━━ Data provided ━━

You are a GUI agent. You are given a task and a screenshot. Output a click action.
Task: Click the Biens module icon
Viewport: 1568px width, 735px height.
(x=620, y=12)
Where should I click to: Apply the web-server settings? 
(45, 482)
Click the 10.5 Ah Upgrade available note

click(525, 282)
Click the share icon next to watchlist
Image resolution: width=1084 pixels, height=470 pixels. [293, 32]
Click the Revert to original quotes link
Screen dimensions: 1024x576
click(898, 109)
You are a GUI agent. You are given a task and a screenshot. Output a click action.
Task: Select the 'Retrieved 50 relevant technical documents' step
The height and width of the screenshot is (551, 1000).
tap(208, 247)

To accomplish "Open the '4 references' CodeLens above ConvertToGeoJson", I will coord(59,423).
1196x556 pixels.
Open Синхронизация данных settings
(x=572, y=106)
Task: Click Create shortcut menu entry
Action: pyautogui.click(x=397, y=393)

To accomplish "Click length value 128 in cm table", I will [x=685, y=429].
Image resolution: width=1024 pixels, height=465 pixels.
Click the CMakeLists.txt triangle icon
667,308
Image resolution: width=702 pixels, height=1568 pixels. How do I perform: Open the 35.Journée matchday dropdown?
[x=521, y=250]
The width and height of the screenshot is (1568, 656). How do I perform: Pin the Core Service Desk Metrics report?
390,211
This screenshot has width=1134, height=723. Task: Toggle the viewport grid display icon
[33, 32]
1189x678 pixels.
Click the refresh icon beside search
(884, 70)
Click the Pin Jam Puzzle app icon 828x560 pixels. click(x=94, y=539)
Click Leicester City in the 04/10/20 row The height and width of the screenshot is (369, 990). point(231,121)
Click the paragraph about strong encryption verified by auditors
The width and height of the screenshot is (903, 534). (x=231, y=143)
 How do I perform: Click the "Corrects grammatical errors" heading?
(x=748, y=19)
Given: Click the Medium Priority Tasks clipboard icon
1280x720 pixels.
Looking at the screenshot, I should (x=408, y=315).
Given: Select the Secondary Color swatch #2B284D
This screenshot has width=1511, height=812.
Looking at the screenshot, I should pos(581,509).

━━━

◆ **What this task involves**
Reproduce the data exactly, character for character.

◆ **Task output**
You are a GUI agent. You are given a task and a screenshot. Output a click action.
Task: Click the Biens module icon
Viewport: 1568px width, 735px height.
(x=620, y=12)
Where should I click to: Apply the web-server settings? 
(45, 482)
Click the 10.5 Ah Upgrade available note

click(525, 282)
Click the share icon next to watchlist
Image resolution: width=1084 pixels, height=470 pixels. [293, 32]
Click the Revert to original quotes link
Screen dimensions: 1024x576
click(898, 109)
You are a GUI agent. You are given a task and a screenshot. Output a click action.
Task: Select the 'Retrieved 50 relevant technical documents' step
The height and width of the screenshot is (551, 1000).
tap(208, 247)

To accomplish "Open the '4 references' CodeLens above ConvertToGeoJson", I will coord(59,423).
1196x556 pixels.
Open Синхронизация данных settings
(x=572, y=106)
Task: Click Create shortcut menu entry
Action: pyautogui.click(x=397, y=393)

To accomplish "Click length value 128 in cm table", I will [x=685, y=429].
Image resolution: width=1024 pixels, height=465 pixels.
Click the CMakeLists.txt triangle icon
667,308
Image resolution: width=702 pixels, height=1568 pixels. How do I perform: Open the 35.Journée matchday dropdown?
[x=521, y=250]
The width and height of the screenshot is (1568, 656). How do I perform: Pin the Core Service Desk Metrics report?
390,211
This screenshot has width=1134, height=723. Task: Toggle the viewport grid display icon
[33, 32]
1189x678 pixels.
Click the refresh icon beside search
(884, 70)
Click the Pin Jam Puzzle app icon 828x560 pixels. click(x=94, y=539)
Click Leicester City in the 04/10/20 row The height and width of the screenshot is (369, 990). point(231,121)
Click the paragraph about strong encryption verified by auditors
The width and height of the screenshot is (903, 534). (x=231, y=143)
 How do I perform: Click the "Corrects grammatical errors" heading?
(x=748, y=19)
Given: Click the Medium Priority Tasks clipboard icon
1280x720 pixels.
Looking at the screenshot, I should (x=408, y=315).
Given: Select the Secondary Color swatch #2B284D
This screenshot has width=1511, height=812.
Looking at the screenshot, I should pos(581,509).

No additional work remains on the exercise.